The records below are to be duplicated character for character.

● ● ● ● ● ● ●

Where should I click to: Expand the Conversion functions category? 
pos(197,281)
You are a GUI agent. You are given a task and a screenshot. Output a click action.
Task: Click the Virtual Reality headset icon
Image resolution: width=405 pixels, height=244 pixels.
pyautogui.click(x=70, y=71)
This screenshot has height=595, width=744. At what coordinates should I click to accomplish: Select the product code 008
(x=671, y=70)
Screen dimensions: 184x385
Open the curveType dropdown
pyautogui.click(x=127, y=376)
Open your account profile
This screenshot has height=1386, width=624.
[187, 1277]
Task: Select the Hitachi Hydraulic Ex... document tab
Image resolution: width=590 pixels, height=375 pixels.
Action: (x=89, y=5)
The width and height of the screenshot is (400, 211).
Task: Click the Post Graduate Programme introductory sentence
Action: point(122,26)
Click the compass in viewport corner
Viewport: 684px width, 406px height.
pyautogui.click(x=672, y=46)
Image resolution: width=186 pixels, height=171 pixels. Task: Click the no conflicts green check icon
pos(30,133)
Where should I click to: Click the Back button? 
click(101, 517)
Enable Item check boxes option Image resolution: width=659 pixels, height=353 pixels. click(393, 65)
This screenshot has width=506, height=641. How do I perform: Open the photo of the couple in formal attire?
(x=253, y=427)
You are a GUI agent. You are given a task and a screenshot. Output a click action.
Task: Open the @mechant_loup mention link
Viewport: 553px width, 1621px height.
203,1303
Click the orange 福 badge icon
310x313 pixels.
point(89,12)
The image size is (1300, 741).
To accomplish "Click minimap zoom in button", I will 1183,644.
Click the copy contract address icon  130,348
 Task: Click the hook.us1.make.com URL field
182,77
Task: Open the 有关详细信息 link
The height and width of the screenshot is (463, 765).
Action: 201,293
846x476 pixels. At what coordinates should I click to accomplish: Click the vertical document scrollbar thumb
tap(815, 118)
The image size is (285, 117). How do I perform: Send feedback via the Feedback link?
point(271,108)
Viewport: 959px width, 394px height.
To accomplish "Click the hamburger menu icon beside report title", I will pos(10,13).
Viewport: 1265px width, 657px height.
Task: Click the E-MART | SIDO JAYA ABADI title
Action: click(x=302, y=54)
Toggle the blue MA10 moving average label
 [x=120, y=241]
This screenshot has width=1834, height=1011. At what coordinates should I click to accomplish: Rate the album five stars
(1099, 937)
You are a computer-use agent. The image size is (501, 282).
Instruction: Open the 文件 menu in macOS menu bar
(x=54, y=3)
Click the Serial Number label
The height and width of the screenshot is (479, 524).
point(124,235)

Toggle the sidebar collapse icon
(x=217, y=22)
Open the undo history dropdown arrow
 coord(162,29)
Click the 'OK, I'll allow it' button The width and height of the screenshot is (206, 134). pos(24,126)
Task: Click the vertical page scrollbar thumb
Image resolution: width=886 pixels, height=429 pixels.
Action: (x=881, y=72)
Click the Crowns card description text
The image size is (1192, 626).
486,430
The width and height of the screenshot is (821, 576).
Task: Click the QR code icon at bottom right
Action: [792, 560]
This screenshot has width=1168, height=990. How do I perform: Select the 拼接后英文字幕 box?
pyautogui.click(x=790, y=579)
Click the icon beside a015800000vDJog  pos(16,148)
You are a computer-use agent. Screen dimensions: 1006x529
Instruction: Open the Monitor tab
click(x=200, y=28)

● ● ● ● ● ● ●

• Solution to this task:
Where should I click to: Expand the Conversion functions category? 
pos(197,281)
You are a GUI agent. You are given a task and a screenshot. Output a click action.
Task: Click the Virtual Reality headset icon
Image resolution: width=405 pixels, height=244 pixels.
pyautogui.click(x=70, y=71)
This screenshot has height=595, width=744. At what coordinates should I click to accomplish: Select the product code 008
(x=671, y=70)
Screen dimensions: 184x385
Open the curveType dropdown
pyautogui.click(x=127, y=376)
Open your account profile
This screenshot has height=1386, width=624.
[187, 1277]
Task: Select the Hitachi Hydraulic Ex... document tab
Image resolution: width=590 pixels, height=375 pixels.
Action: (x=89, y=5)
The width and height of the screenshot is (400, 211).
Task: Click the Post Graduate Programme introductory sentence
Action: point(122,26)
Click the compass in viewport corner
Viewport: 684px width, 406px height.
pyautogui.click(x=672, y=46)
Image resolution: width=186 pixels, height=171 pixels. Task: Click the no conflicts green check icon
pos(30,133)
Where should I click to: Click the Back button? 
click(101, 517)
Enable Item check boxes option Image resolution: width=659 pixels, height=353 pixels. click(393, 65)
This screenshot has width=506, height=641. How do I perform: Open the photo of the couple in formal attire?
(x=253, y=427)
You are a GUI agent. You are given a task and a screenshot. Output a click action.
Task: Open the @mechant_loup mention link
Viewport: 553px width, 1621px height.
203,1303
Click the orange 福 badge icon
310x313 pixels.
point(89,12)
The image size is (1300, 741).
To accomplish "Click minimap zoom in button", I will 1183,644.
Click the copy contract address icon  130,348
 Task: Click the hook.us1.make.com URL field
182,77
Task: Open the 有关详细信息 link
The height and width of the screenshot is (463, 765).
Action: 201,293
846x476 pixels. At what coordinates should I click to accomplish: Click the vertical document scrollbar thumb
tap(815, 118)
The image size is (285, 117). How do I perform: Send feedback via the Feedback link?
point(271,108)
Viewport: 959px width, 394px height.
To accomplish "Click the hamburger menu icon beside report title", I will pos(10,13).
Viewport: 1265px width, 657px height.
Task: Click the E-MART | SIDO JAYA ABADI title
Action: click(x=302, y=54)
Toggle the blue MA10 moving average label
 [x=120, y=241]
This screenshot has width=1834, height=1011. At what coordinates should I click to accomplish: Rate the album five stars
(1099, 937)
You are a computer-use agent. The image size is (501, 282).
Instruction: Open the 文件 menu in macOS menu bar
(x=54, y=3)
Click the Serial Number label
The height and width of the screenshot is (479, 524).
point(124,235)

Toggle the sidebar collapse icon
(x=217, y=22)
Open the undo history dropdown arrow
 coord(162,29)
Click the 'OK, I'll allow it' button The width and height of the screenshot is (206, 134). pos(24,126)
Task: Click the vertical page scrollbar thumb
Image resolution: width=886 pixels, height=429 pixels.
Action: (x=881, y=72)
Click the Crowns card description text
The image size is (1192, 626).
486,430
The width and height of the screenshot is (821, 576).
Task: Click the QR code icon at bottom right
Action: [792, 560]
This screenshot has width=1168, height=990. How do I perform: Select the 拼接后英文字幕 box?
pyautogui.click(x=790, y=579)
Click the icon beside a015800000vDJog  pos(16,148)
You are a computer-use agent. Screen dimensions: 1006x529
Instruction: Open the Monitor tab
click(x=200, y=28)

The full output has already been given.